La Voie Narcissique : Cette voie implique une distorsion de la perception. Le conflit principal du narcissique concerne son image de soi et la manière dont elle est jugée par le monde extérieur. Pour protéger un sentiment de soi fragile ou grandiose, il plie, tord et réécrit la réalité elle-même. Son but est de faire en sorte que le reflet du monde corresponde à la perception qu'il souhaite avoir de lui-même. Le combat est interne, et son principal outil est le déni ou la distorsion.
Ces deux voies s'excluent mutuellement à la base. L'une cherche à contrôler la perception, l'autre à défier les règles. Qualifier quelqu'un de « pervers narcissique » revient à méconnaître ces deux forces motrices.
2. Donald Trump : L'Archétype du Narcissique
La personnalité publique de Donald Trump est un cas d'école de narcissisme. Sa principale motivation est la préservation d'un ego grandiose contre la menace perçue du jugement public. Ses actions ne visent pas à subvertir le système pour le plaisir, mais à s'assurer que le système reflète sa propre grandeur.
Les preuves sont accablantes. Son obsession pour la taille des foules, les audimats et les sondages révèle un besoin désespéré de validation externe. Confronté à des faits peu flatteurs, sa réponse n'est pas de contester les règles, mais d'inventer des « faits alternatifs » — un parfait exemple de distorsion de la réalité pour protéger l'ego. Sa sensibilité extrême à la critique, en particulier à la moquerie, n'est pas la réaction de quelqu'un qui brise le système, mais de quelqu'un dont l'estime de soi dépend entièrement de l'adoration des autres.
3. Elon Musk : Le Transgresseur Pervers
Elon Musk, quant à lui, opère selon un schéma psychologique différent. Bien que l'ego soit certainement un facteur, son moteur principal est une compulsion incessante à lutter contre les limites et à les transgresser. Son conflit est avec « la loi » — l'ordre établi, les lois de la physique, les conventions du marché et les normes sociales.

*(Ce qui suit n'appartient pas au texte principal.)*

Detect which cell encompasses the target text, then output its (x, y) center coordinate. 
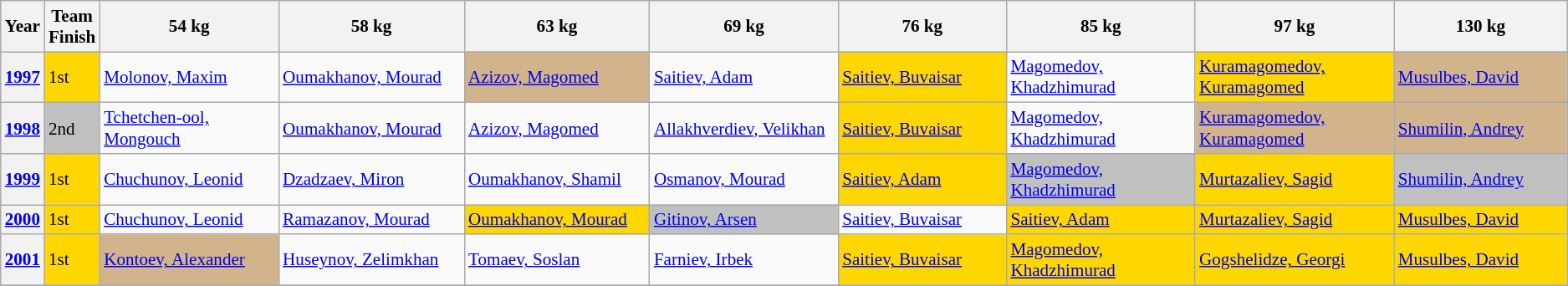
54 kg (189, 27)
Gogshelidze, Georgi (1295, 259)
Farniev, Irbek (744, 259)
69 kg (744, 27)
Tomaev, Soslan (557, 259)
Ramazanov, Mourad (371, 219)
58 kg (371, 27)
Year (23, 27)
76 kg (922, 27)
Osmanov, Mourad (744, 179)
Tchetchen-ool, Mongouch (189, 129)
97 kg (1295, 27)
Molonov, Maxim (189, 77)
Allakhverdiev, Velikhan (744, 129)
85 kg (1101, 27)
Huseynov, Zelimkhan (371, 259)
Dzadzaev, Miron (371, 179)
1999 (23, 179)
Oumakhanov, Shamil (557, 179)
Kontoev, Alexander (189, 259)
Team Finish (72, 27)
1998 (23, 129)
Gitinov, Arsen (744, 219)
63 kg (557, 27)
130 kg (1480, 27)
2000 (23, 219)
1997 (23, 77)
2001 (23, 259)
2nd (72, 129)
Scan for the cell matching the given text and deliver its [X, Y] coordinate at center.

Son rachat et la refonte chaotique de Twitter en X en sont un excellent exemple. Il ne voulait pas simplement diriger la plateforme ; il a semblé tirer une satisfaction particulière du démantèlement de sa culture et de ses règles établies, défiant les attentes des annonceurs, des utilisateurs et des médias. C'était un acte de transgression contre l'ordre établi de tout un écosystème numérique. Ses provocations publiques envers les organismes de réglementation comme la SEC ou son rejet des processus de fabrication automobile traditionnels suivent le même schéma.

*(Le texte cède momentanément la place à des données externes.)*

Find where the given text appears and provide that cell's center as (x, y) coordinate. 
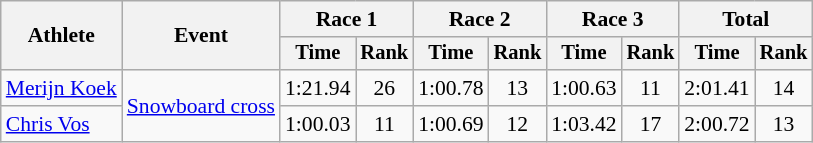
14 (784, 88)
1:03.42 (584, 124)
1:21.94 (318, 88)
17 (651, 124)
Race 2 (480, 19)
12 (518, 124)
Event (201, 36)
Chris Vos (62, 124)
Merijn Koek (62, 88)
1:00.69 (450, 124)
1:00.03 (318, 124)
2:01.41 (716, 88)
Total (746, 19)
Race 1 (346, 19)
Race 3 (612, 19)
Snowboard cross (201, 106)
26 (385, 88)
1:00.63 (584, 88)
Athlete (62, 36)
2:00.72 (716, 124)
1:00.78 (450, 88)
Find where the given text appears and provide that cell's center as (X, Y) coordinate. 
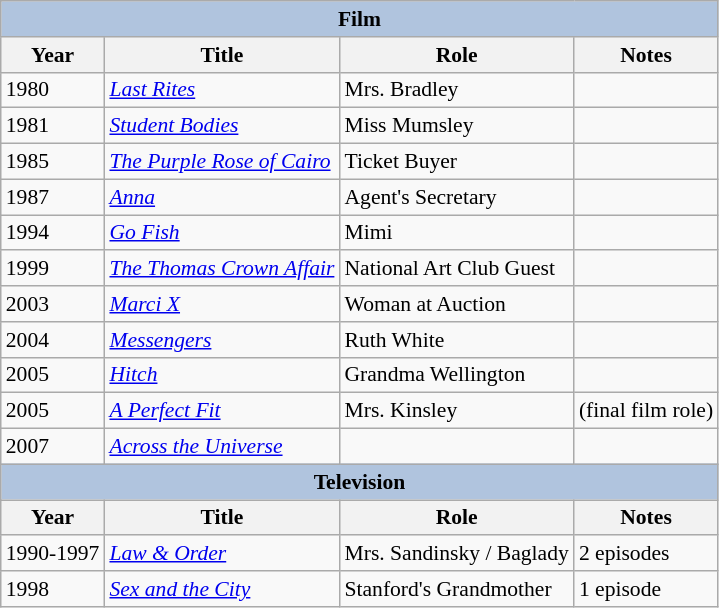
Woman at Auction (456, 304)
Anna (222, 197)
A Perfect Fit (222, 411)
1998 (53, 589)
Student Bodies (222, 126)
Last Rites (222, 90)
Stanford's Grandmother (456, 589)
Mrs. Kinsley (456, 411)
Mimi (456, 233)
Sex and the City (222, 589)
Marci X (222, 304)
Mrs. Bradley (456, 90)
Hitch (222, 375)
1985 (53, 162)
1994 (53, 233)
(final film role) (646, 411)
Ticket Buyer (456, 162)
1981 (53, 126)
1990-1997 (53, 554)
2 episodes (646, 554)
2007 (53, 447)
1 episode (646, 589)
Grandma Wellington (456, 375)
Television (360, 482)
Go Fish (222, 233)
Miss Mumsley (456, 126)
1987 (53, 197)
Messengers (222, 340)
Ruth White (456, 340)
Law & Order (222, 554)
The Purple Rose of Cairo (222, 162)
2003 (53, 304)
National Art Club Guest (456, 269)
Across the Universe (222, 447)
Agent's Secretary (456, 197)
The Thomas Crown Affair (222, 269)
Film (360, 19)
2004 (53, 340)
Mrs. Sandinsky / Baglady (456, 554)
1980 (53, 90)
1999 (53, 269)
Scan for the cell matching the given text and deliver its [X, Y] coordinate at center. 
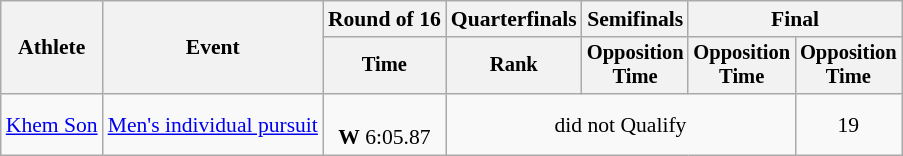
Khem Son [52, 124]
Rank [514, 66]
19 [848, 124]
did not Qualify [620, 124]
Event [213, 48]
Round of 16 [384, 19]
Men's individual pursuit [213, 124]
Final [794, 19]
W 6:05.87 [384, 124]
Semifinals [636, 19]
Athlete [52, 48]
Quarterfinals [514, 19]
Time [384, 66]
From the cell containing the given text, extract its center point as [x, y] coordinate. 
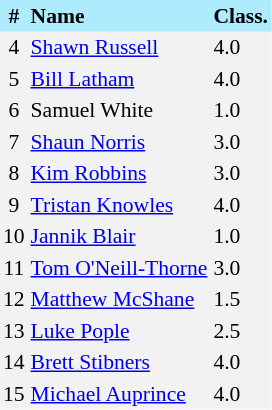
Jannik Blair [120, 236]
11 [14, 268]
5 [14, 79]
2.5 [240, 331]
Matthew McShane [120, 300]
Kim Robbins [120, 174]
15 [14, 394]
Shawn Russell [120, 48]
Tom O'Neill-Thorne [120, 268]
Shaun Norris [120, 142]
Tristan Knowles [120, 205]
Brett Stibners [120, 362]
1.5 [240, 300]
Michael Auprince [120, 394]
# [14, 16]
Luke Pople [120, 331]
14 [14, 362]
9 [14, 205]
13 [14, 331]
Class. [240, 16]
7 [14, 142]
Bill Latham [120, 79]
Samuel White [120, 110]
Name [120, 16]
10 [14, 236]
12 [14, 300]
8 [14, 174]
4 [14, 48]
6 [14, 110]
From the cell containing the given text, extract its center point as [x, y] coordinate. 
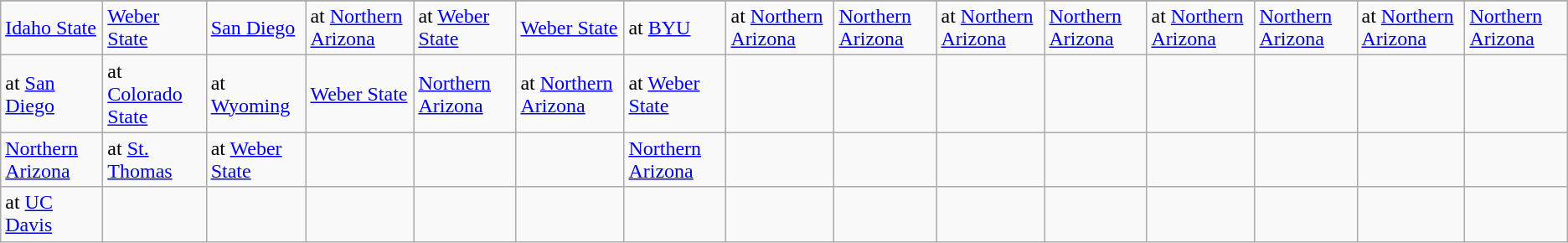
Idaho State [52, 28]
at St. Thomas [154, 159]
at Wyoming [256, 94]
San Diego [256, 28]
at San Diego [52, 94]
at UC Davis [52, 214]
at BYU [675, 28]
at Colorado State [154, 94]
Identify which cell holds the provided text, then report its [x, y] central coordinate. 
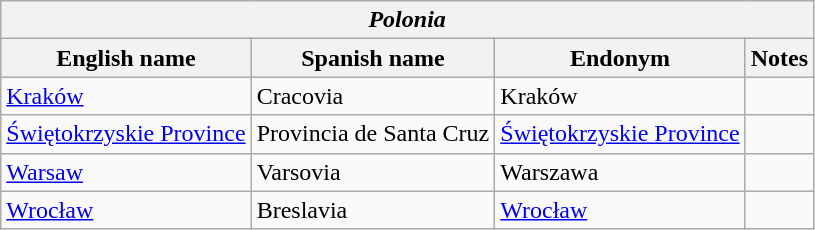
Polonia [408, 20]
Endonym [620, 58]
Cracovia [373, 96]
Warsaw [126, 172]
Varsovia [373, 172]
English name [126, 58]
Notes [779, 58]
Breslavia [373, 210]
Spanish name [373, 58]
Provincia de Santa Cruz [373, 134]
Warszawa [620, 172]
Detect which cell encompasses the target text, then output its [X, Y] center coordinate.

Il ne s'agit pas ici de maintenir une image publique parfaite ; en fait, ses actions nuisent souvent à sa réputation. Sa motivation semble plutôt être une forme de jouissance tirée de l'acte même de briser les frontières. Ses ambitions, de la colonisation de Mars à l'implantation de puces dans des cerveaux humains, sont les transgressions ultimes — repoussant les limites biologiques et physiques de l'humanité elle-même. Son combat n'est pas avec son reflet dans le miroir, mais avec la structure même du cadre du miroir. C'est l'œuvre du pervers, au sens psychanalytique : une lutte abstraite contre le Surmoi.
Conclusion
En comprenant cette différence fondamentale, nous dépassons les étiquettes simplistes.

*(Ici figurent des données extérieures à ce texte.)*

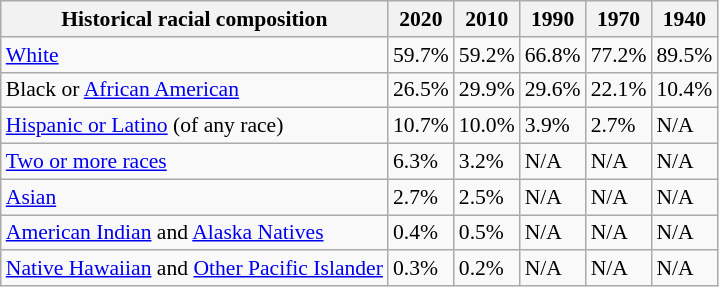
3.2% [487, 162]
10.4% [684, 90]
2020 [421, 19]
2.5% [487, 197]
3.9% [553, 126]
Native Hawaiian and Other Pacific Islander [194, 269]
89.5% [684, 55]
0.2% [487, 269]
1990 [553, 19]
26.5% [421, 90]
Historical racial composition [194, 19]
2010 [487, 19]
59.7% [421, 55]
Hispanic or Latino (of any race) [194, 126]
Asian [194, 197]
0.3% [421, 269]
29.6% [553, 90]
77.2% [619, 55]
American Indian and Alaska Natives [194, 233]
0.4% [421, 233]
Black or African American [194, 90]
1940 [684, 19]
66.8% [553, 55]
1970 [619, 19]
29.9% [487, 90]
10.0% [487, 126]
6.3% [421, 162]
22.1% [619, 90]
59.2% [487, 55]
0.5% [487, 233]
White [194, 55]
Two or more races [194, 162]
10.7% [421, 126]
Output the [X, Y] coordinate of the center of the cell containing the given text.  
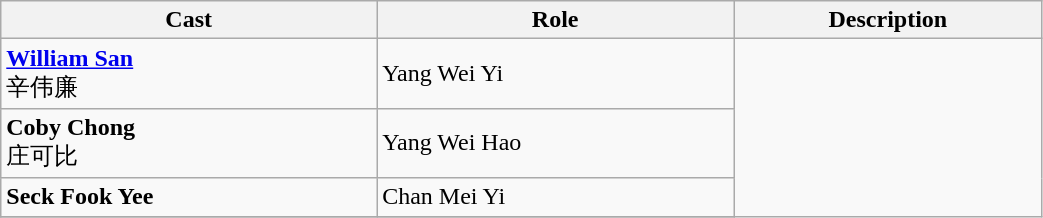
Description [888, 20]
Coby Chong庄可比 [189, 143]
Yang Wei Yi [556, 74]
Chan Mei Yi [556, 197]
Role [556, 20]
Yang Wei Hao [556, 143]
William San辛伟廉 [189, 74]
Cast [189, 20]
Seck Fook Yee [189, 197]
Locate the cell with the specified text and output its [X, Y] center coordinate. 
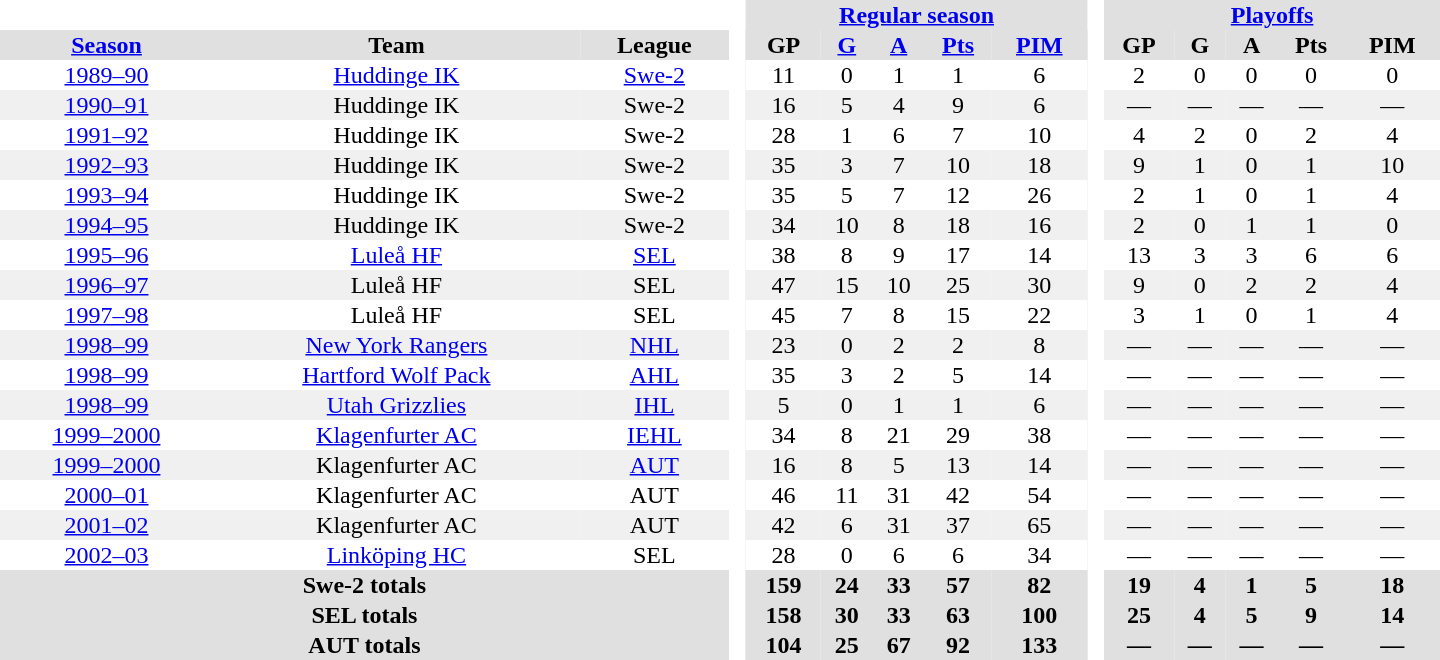
New York Rangers [396, 345]
1993–94 [106, 195]
2000–01 [106, 495]
104 [784, 645]
63 [958, 615]
57 [958, 585]
65 [1040, 525]
21 [899, 435]
54 [1040, 495]
Team [396, 45]
29 [958, 435]
100 [1040, 615]
NHL [654, 345]
2001–02 [106, 525]
159 [784, 585]
Hartford Wolf Pack [396, 375]
67 [899, 645]
SEL totals [364, 615]
Utah Grizzlies [396, 405]
1991–92 [106, 135]
1992–93 [106, 165]
47 [784, 285]
AHL [654, 375]
1990–91 [106, 105]
League [654, 45]
24 [847, 585]
IEHL [654, 435]
37 [958, 525]
Regular season [916, 15]
23 [784, 345]
Swe-2 totals [364, 585]
1994–95 [106, 225]
AUT totals [364, 645]
2002–03 [106, 555]
45 [784, 315]
22 [1040, 315]
26 [1040, 195]
46 [784, 495]
133 [1040, 645]
82 [1040, 585]
19 [1139, 585]
1989–90 [106, 75]
Season [106, 45]
12 [958, 195]
IHL [654, 405]
1996–97 [106, 285]
Playoffs [1272, 15]
1997–98 [106, 315]
92 [958, 645]
17 [958, 255]
Linköping HC [396, 555]
158 [784, 615]
1995–96 [106, 255]
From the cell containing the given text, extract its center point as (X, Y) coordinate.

Trump et Musk sont peut-être tous deux des forces du chaos, mais la nature de ce chaos est entièrement différente. Trump déforme le monde pour servir son ego, tandis que Musk transgresse ses règles pour assouvir un désir de conquête abstraite. Reconnaître cette distinction est essentiel pour interpréter correctement leurs actions et leur impact final sur notre monde.